Vegetables were on the menu. So were fruit, yogurt, whole-grain breads and natural peanut butter. True to a mission of making Americans healthier one at a time, Dr. Mehmet Oz banned all junk food backstage at his new talk show.

“The Dr. Oz Show,” starring the heart surgeon and health evangelist, debuts Sept. 14. It’s perhaps the most eagerly anticipated syndicated talk show since another Oprah Winfrey associate, Dr. Phil McGraw, went solo in 2002, said Bill Carroll, a market expert for Katz Television.

Oz has a sleek new studio at New York’s 30 Rockefeller Plaza in the same room where Conan O’Brien worked before heading West. Its most fearsome element is the “truth tube,” a platform that can display a person’s weight, body fat and other health indicators, much like “The Biggest Loser” scale.

His goal is to make health information interesting and entertaining without trivializing it.

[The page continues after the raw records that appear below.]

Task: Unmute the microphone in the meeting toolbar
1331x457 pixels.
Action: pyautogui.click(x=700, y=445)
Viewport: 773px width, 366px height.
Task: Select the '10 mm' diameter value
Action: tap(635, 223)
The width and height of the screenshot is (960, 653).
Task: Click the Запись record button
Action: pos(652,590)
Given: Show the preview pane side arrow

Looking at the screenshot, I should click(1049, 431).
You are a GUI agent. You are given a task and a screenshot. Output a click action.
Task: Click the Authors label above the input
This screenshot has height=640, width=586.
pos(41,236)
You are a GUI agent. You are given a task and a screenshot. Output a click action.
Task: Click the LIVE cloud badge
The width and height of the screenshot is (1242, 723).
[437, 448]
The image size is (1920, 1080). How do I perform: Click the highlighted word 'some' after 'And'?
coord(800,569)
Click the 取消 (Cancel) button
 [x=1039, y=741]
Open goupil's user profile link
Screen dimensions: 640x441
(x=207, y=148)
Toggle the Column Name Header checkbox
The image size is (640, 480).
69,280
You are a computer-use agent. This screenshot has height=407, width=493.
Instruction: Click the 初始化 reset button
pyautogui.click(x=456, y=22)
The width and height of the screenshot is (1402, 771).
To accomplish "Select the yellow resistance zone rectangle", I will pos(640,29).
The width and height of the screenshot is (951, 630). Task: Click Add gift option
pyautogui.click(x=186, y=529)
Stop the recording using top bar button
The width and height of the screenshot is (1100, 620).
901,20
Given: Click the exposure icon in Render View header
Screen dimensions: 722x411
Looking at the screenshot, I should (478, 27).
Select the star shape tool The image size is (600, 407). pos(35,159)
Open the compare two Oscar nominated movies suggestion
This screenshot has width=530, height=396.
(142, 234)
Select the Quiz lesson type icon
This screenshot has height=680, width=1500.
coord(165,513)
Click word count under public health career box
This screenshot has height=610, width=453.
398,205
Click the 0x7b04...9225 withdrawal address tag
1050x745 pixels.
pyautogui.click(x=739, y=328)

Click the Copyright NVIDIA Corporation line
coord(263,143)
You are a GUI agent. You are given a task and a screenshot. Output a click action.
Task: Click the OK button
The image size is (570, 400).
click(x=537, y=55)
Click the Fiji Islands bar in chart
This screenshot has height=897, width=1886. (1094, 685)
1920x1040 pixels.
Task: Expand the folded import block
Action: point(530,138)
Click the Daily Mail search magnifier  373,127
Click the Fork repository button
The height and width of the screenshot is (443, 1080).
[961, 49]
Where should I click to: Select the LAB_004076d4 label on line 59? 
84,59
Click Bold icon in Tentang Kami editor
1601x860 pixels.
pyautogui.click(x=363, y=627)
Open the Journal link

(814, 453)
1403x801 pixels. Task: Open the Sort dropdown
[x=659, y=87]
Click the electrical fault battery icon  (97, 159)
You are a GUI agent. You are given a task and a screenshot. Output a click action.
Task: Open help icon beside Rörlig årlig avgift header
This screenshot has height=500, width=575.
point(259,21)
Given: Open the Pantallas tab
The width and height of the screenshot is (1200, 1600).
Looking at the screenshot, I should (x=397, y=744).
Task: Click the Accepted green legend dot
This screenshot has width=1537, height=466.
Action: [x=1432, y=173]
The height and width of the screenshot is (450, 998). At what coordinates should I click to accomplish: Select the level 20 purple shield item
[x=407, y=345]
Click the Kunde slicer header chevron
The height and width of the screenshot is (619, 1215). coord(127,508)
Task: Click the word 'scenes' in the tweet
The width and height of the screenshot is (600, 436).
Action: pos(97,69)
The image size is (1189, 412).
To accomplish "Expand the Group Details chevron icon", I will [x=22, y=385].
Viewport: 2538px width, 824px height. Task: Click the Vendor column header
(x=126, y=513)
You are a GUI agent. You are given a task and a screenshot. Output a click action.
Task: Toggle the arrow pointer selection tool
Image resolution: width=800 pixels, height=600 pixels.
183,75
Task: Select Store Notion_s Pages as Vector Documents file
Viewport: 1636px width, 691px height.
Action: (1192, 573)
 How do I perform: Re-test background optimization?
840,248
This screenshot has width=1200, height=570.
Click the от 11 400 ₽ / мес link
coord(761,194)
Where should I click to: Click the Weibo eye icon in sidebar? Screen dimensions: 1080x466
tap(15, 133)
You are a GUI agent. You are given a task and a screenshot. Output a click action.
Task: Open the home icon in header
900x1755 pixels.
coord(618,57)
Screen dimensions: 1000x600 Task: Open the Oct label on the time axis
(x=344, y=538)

“There is no question we can save lives every day if we can motivate people to do what we’re talking about,” Oz said in a backstage conversation over lunch (salads, of course). “The challenge isn’t what to say — because we know that — the challenge is how to say it so people are motivated.”

He expects few celebrity guests, and no Winfrey visit is on the schedule. The show will typically open with a health “hot topic” like swine flu or immunization, and will end with audience questions. In between, Oz will try different ways to make health advice personal, recognizing that lectures don’t work as well as stories viewers can relate to.

Paul Schneider, a firefighter who works in Lawrence, Kan., is scheduled to appear on the show for a segment with other men in their 30s and 40s who have “manly” jobs and need help getting healthy.